Friday, May 6, 2016
Five wonderful historical mothers
With Mother's Day upon us, I'm thinking about the impact we have on our children, lingering in the form of fond memories. I'm afraid that if my kids were asked, they'd remember an incident which happened many years ago when they were small. At the end of a long day when everything seemed to have gone wrong, I pulled some taco shells from the oven where they were supposed to be getting warm and crisp, only to find them burned and have them slip onto the floor and smash. It was the last straw. So I did my block and started kicking the fragments of the shells against the wall and stamping the rest into splinters, hoping the destruction would ease my temper. Suddenly my two eldest kids were there, laughing until they were practically doubled over and clutching their sides. Even now, they'll ask each other, 'Do you remember Mum's taco stomp?' or tell their youngest brother, 'You should have seen it!' It's not a very dignified memory, but they love retelling it.
Some other ladies have more illustrious things to be remembered for. This Mother's Day, instead of honouring fictional mothers, I'll share some tales I've heard about real life mothers from history.
1) Saint Monica
She was Saint Augustine's mother, and also a saint in her own right. I once owned a little old book of saints which told her story. For years, her son was a party-goer who loved getting wasted and never spared a thought for either the people he might be hurting, or his own eternal destiny. Monica never gave up praying for Augustine, even when such a lot of time passed that other mothers might have given up. It seems praying for her son was one of her main claims to fame.
2) Susannah Wesley
Many of us have probably heard tales about this remarkable lady who bore almost 20 children and raised them in a tiny house with an absentee husband (although he must have been around for long enough to father 19 children). The story goes that whenever the children saw her sitting at the kitchen table with her apron raised over her head, they knew not to bother her. It was her quiet time in which she reflected and prayed. Usually I've heard this anecdote told to convince us that it's never strictly true that we can't get a moment to ourselves. Just spare a thought for Susannah and plug on.
Wikipedia tells us that even though she never wrote a book, preached a sermon or founded a church, she's still known as the mother of Methodism. This is because two of her sons, John and Charles, became famous. One was a great evangelist and the other a renowned hymn writer. We all like to think our good influence rubs off on our kids.
3) Nancy Matthews Elliot
She was Thomas Edison's mother. You might have seen this gem floating around on Facebook. The story goes that young Thomas brought a sealed note home from his teacher. When his mother read it, she teared up and told him they'd decided he was such a genius, they'd run out of resources to teach him. She homeschooled him instead, and years after her death, the famous inventor found the note among her old papers. It really said that he was so addled in the head, they refused to let him attend school anymore.
Other sources claim that the truth was tampered with. In reality, Tom was well aware of their low opinion of him. His mother was a champion on his behalf, making a crusade into school to claim rightfully that he was not a dunce. Rather than being expelled, she pulled him out of school, since she saw that he'd never thrive among their limited and judgmental attitudes. In my opinion, this makes her just as much of a hero as the first tale.
Edison claimed that his mother was the making of him, and her steady confidence in him made him always want to live up to it. What a terrific tribute from a son.
4) Henrietta Seuss Geisel
I read somewhere that this lovely lady used to hold down a part time job at a bakery when her children were small. Because she was expected to memorise all the specialty pies to rattle off to customers, she used to practise in front of young Theodor, making up wacky tunes that made him laugh. She also encouraged his juvenile artistic efforts, giving him permission to practice drawing animals on his plaster bedroom walls. Of course, young Ted grew up to be the beloved Dr Seuss. If my kids would remember me for this sort of quirky help and encouragement, I'd be more than happy. Especially if my own weirdness helped them to tap into their own specific skills.
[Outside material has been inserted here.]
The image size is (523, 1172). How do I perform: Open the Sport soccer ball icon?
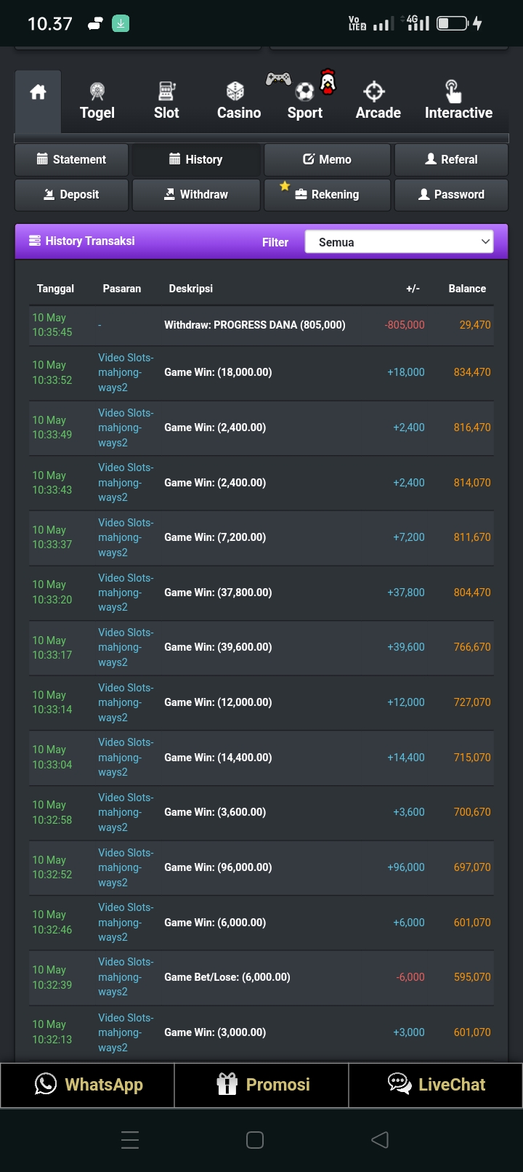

Her story is told in the Biblical book of 1Samuel. Struggling with infertility and being taunted by her husband's other wife, she promised God that if ever she bore a son by some miracle, she'd make sure he grew up to be a godly man, and what's more, she'd dedicate him for temple service as a babe. That's exactly what happened, and each year when she made the pilgrimage to the temple with her family, she'd bring Samuel a handmade robe, a size larger each visit. And her son grew to be one of the illustrious Old Testament prophets, instrumental in crowning Israel's first two kings.
I wish all fellow mothers, potential mothers, mentors, and any lady who has ever cared deeply for children, a very happy Mother's Day on Sunday. It's not always an easy role, and our purpose may seem to be the butt of jokes as often as it is offering wisdom. I'd like a dollar for every time I've heard something like, 'Hey Logan, guess what Mum just said. She's so out of touch.' But it's all part of the job description, and proves that we need a sense of humour.
As always, I'm interested to throw the comments open. If you can think of any other historical mothers (or hysterical in my case) who deserve recognition, please let us know.